Furthermore, performing a partial pancreatectomy to remove a dominant cyst in a patient with multifocal BD-IPMN does not alter the need for postoperative surveillance. That is to say, nearly all patients undergoing partial pancreatectomy—even those with complete operative clearance of BD-IPMN—require extended surveillance. It is known that the risk of recurrence is related to the type of IPMN, presence of invasive disease, and status of the surgical margin. The largest study to date demonstrates a 17% overall recurrence rate after resection, inclusive of all subtypes of IPMN [37, 39, 42, 43]. A positive surgical margin impacts the timing and risk of recurrence, but even in the setting of negative margins the reported recurrence rate for all IPMN subtypes is 13–14% [20, 42]. One series of 210 confirmed BD-IPMNs found the overall recurrence risk to be 15%; 85% of recurrences occurred in the remnant pancreas, and 32% were invasive [42]. Thus while segmental resection is not contraindicated in patients with multifocal BD-IPMN, many authors strongly recommend postoperative surveillance of the remnant pancreas. This recommendation applies to patients in whom there is complete operative clearance of BD-IPMN as well as those with residual BD-IPMN in the remnant pancreas [19, 20, 39, 44].
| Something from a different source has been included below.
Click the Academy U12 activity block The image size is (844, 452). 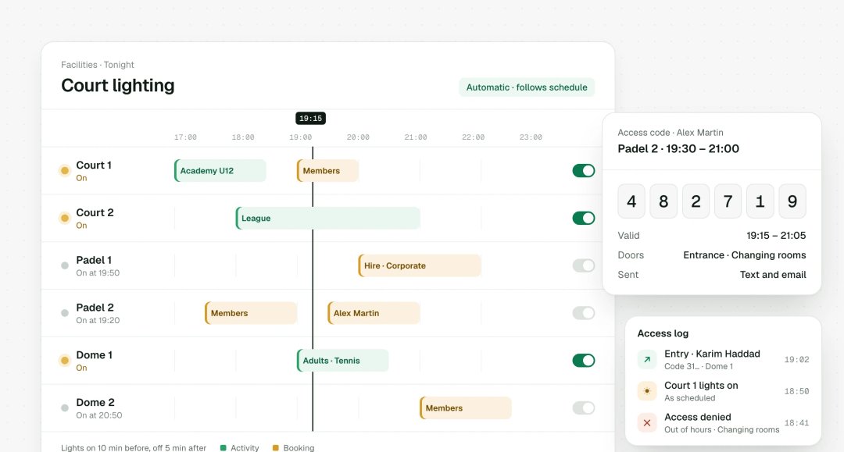pyautogui.click(x=220, y=171)
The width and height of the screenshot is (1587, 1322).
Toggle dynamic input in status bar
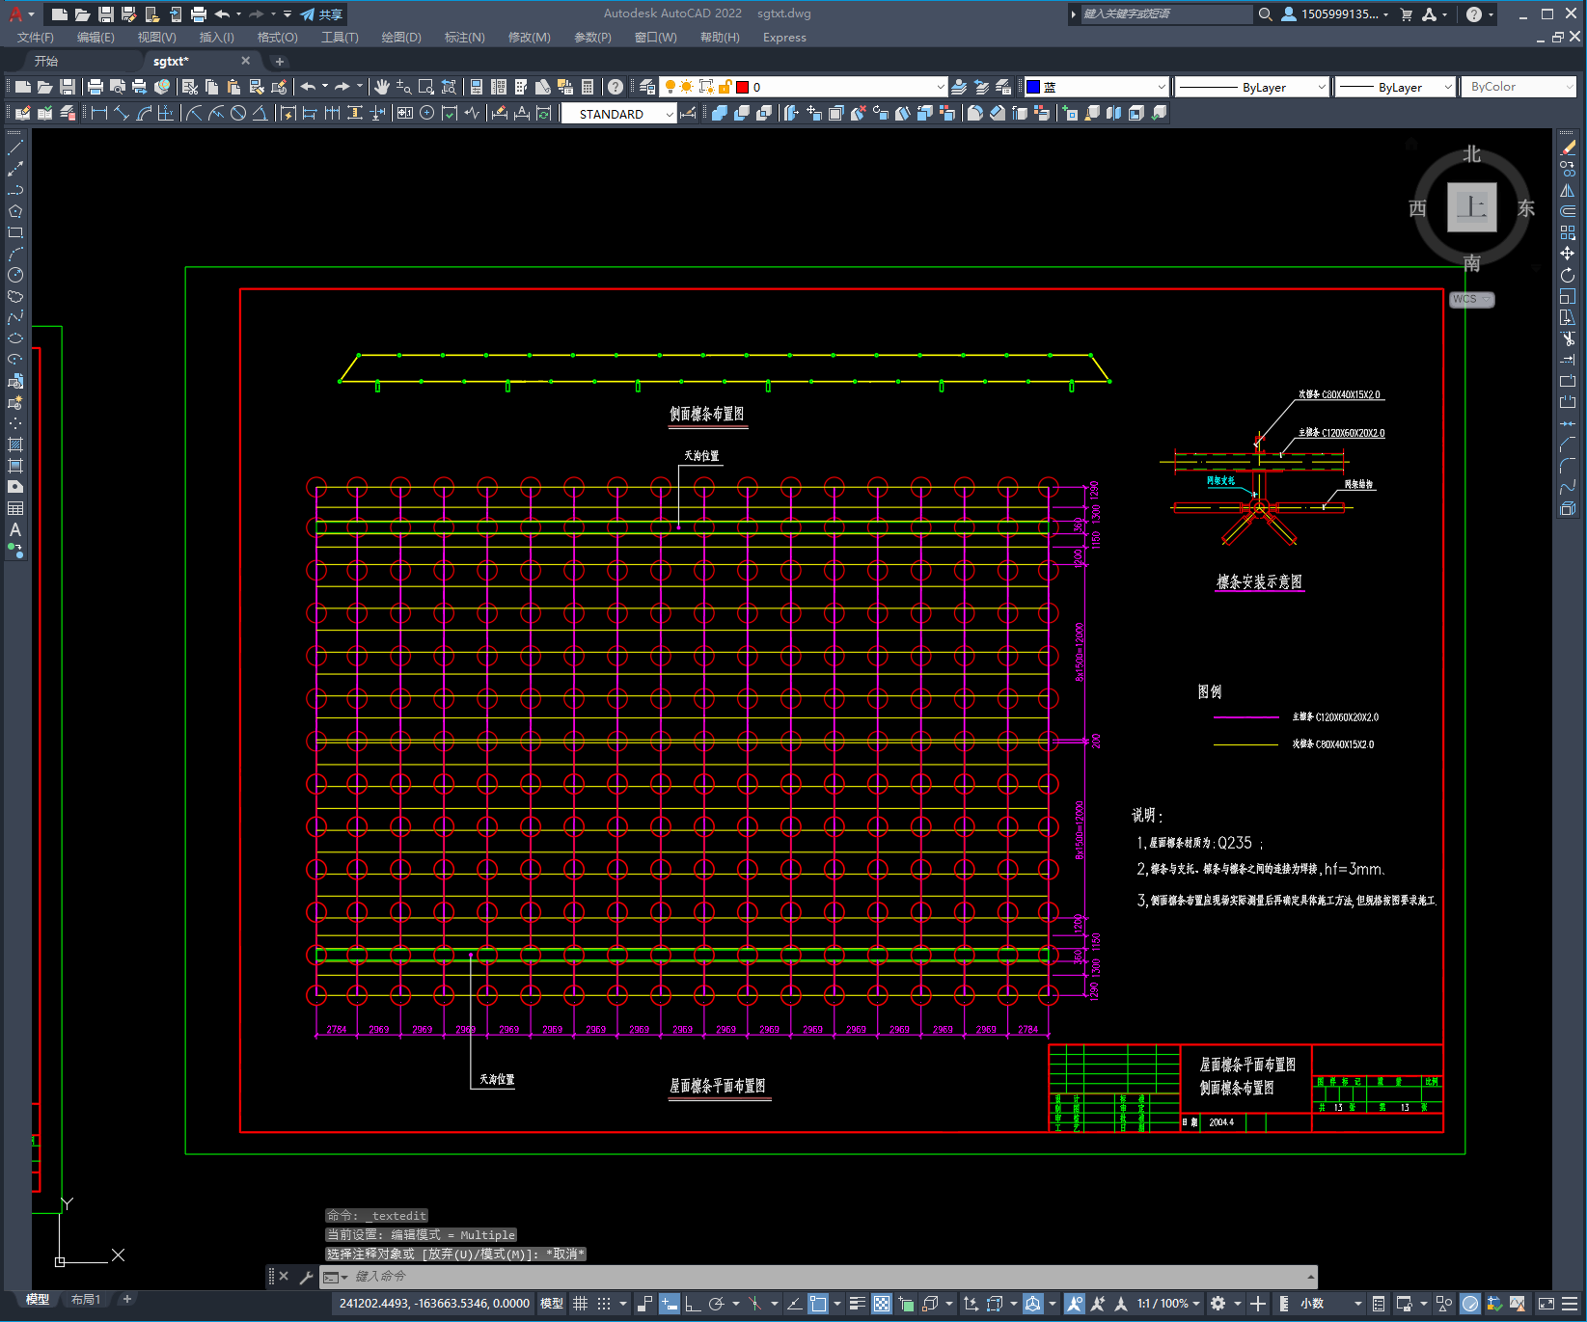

The ideal duration of surveillance is unclear. Some authors have identified recurrence up to 8 years after resection, and therefore recommend indefinite surveillance[43, 44]. As our understanding of the natural history of benign-appearing BD-IPMN evolves, the recommendations for surveillance may change. One study found that in the subset of patients that underwent resection for noninvasive BD-IPMN, recurrence was almost uniformly benign (95%), prompting the authors to suggest that surveillance in that population may be unnecessary [42]. Indeed, the AGA guidelines recommend MRI surveillance of the remnant pancreas every 2 years only if the resection specimen contained high-grade dysplasia or invasive disease; the guidelines recommend against routine surveillance of the remnant when no high-grade dysplasia or invasive disease was identified in the specimen. This is justified by the low risk of malignant recurrence after resection of noninvasive BD-IPMN [15].